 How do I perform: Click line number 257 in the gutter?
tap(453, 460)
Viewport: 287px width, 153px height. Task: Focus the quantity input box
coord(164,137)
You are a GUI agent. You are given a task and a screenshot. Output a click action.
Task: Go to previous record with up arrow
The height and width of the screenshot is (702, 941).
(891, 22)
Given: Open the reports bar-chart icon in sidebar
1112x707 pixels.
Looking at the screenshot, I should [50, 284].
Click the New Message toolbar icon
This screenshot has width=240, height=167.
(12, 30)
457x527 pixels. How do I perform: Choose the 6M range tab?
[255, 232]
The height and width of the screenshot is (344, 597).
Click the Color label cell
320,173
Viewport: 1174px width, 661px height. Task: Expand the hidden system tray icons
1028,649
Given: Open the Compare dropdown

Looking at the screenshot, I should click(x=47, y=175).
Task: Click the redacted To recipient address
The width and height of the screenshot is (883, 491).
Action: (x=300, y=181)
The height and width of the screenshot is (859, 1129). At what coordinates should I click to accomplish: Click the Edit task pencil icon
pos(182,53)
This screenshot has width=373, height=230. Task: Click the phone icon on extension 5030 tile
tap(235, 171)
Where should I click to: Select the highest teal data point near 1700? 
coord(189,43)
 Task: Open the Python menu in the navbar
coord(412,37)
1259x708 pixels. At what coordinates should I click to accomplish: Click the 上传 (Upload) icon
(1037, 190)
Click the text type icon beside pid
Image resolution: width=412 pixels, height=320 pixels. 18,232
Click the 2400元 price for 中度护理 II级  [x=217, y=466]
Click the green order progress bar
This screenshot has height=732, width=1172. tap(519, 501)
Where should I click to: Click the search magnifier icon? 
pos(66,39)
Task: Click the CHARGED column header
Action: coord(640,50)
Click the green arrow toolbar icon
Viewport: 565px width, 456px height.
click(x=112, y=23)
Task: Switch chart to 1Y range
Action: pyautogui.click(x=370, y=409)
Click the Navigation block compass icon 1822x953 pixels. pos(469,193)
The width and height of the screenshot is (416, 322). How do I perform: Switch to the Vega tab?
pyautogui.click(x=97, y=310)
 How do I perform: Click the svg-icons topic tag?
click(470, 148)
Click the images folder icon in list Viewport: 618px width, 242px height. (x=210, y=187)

::::

= Work instructions =
Reproduce all of the material above word for word, with every line in its original order.

= The answer =
 How do I perform: Click line number 257 in the gutter?
tap(453, 460)
Viewport: 287px width, 153px height. Task: Focus the quantity input box
coord(164,137)
You are a GUI agent. You are given a task and a screenshot. Output a click action.
Task: Go to previous record with up arrow
The height and width of the screenshot is (702, 941).
(891, 22)
Given: Open the reports bar-chart icon in sidebar
1112x707 pixels.
Looking at the screenshot, I should [50, 284].
Click the New Message toolbar icon
This screenshot has width=240, height=167.
(12, 30)
457x527 pixels. How do I perform: Choose the 6M range tab?
[255, 232]
The height and width of the screenshot is (344, 597).
Click the Color label cell
320,173
Viewport: 1174px width, 661px height. Task: Expand the hidden system tray icons
1028,649
Given: Open the Compare dropdown

Looking at the screenshot, I should click(x=47, y=175).
Task: Click the redacted To recipient address
The width and height of the screenshot is (883, 491).
Action: (x=300, y=181)
The height and width of the screenshot is (859, 1129). At what coordinates should I click to accomplish: Click the Edit task pencil icon
pos(182,53)
This screenshot has width=373, height=230. Task: Click the phone icon on extension 5030 tile
tap(235, 171)
Where should I click to: Select the highest teal data point near 1700? 
coord(189,43)
 Task: Open the Python menu in the navbar
coord(412,37)
1259x708 pixels. At what coordinates should I click to accomplish: Click the 上传 (Upload) icon
(1037, 190)
Click the text type icon beside pid
Image resolution: width=412 pixels, height=320 pixels. 18,232
Click the 2400元 price for 中度护理 II级  [x=217, y=466]
Click the green order progress bar
This screenshot has height=732, width=1172. tap(519, 501)
Where should I click to: Click the search magnifier icon? 
pos(66,39)
Task: Click the CHARGED column header
Action: coord(640,50)
Click the green arrow toolbar icon
Viewport: 565px width, 456px height.
click(x=112, y=23)
Task: Switch chart to 1Y range
Action: pyautogui.click(x=370, y=409)
Click the Navigation block compass icon 1822x953 pixels. pos(469,193)
The width and height of the screenshot is (416, 322). How do I perform: Switch to the Vega tab?
pyautogui.click(x=97, y=310)
 How do I perform: Click the svg-icons topic tag?
click(470, 148)
Click the images folder icon in list Viewport: 618px width, 242px height. (x=210, y=187)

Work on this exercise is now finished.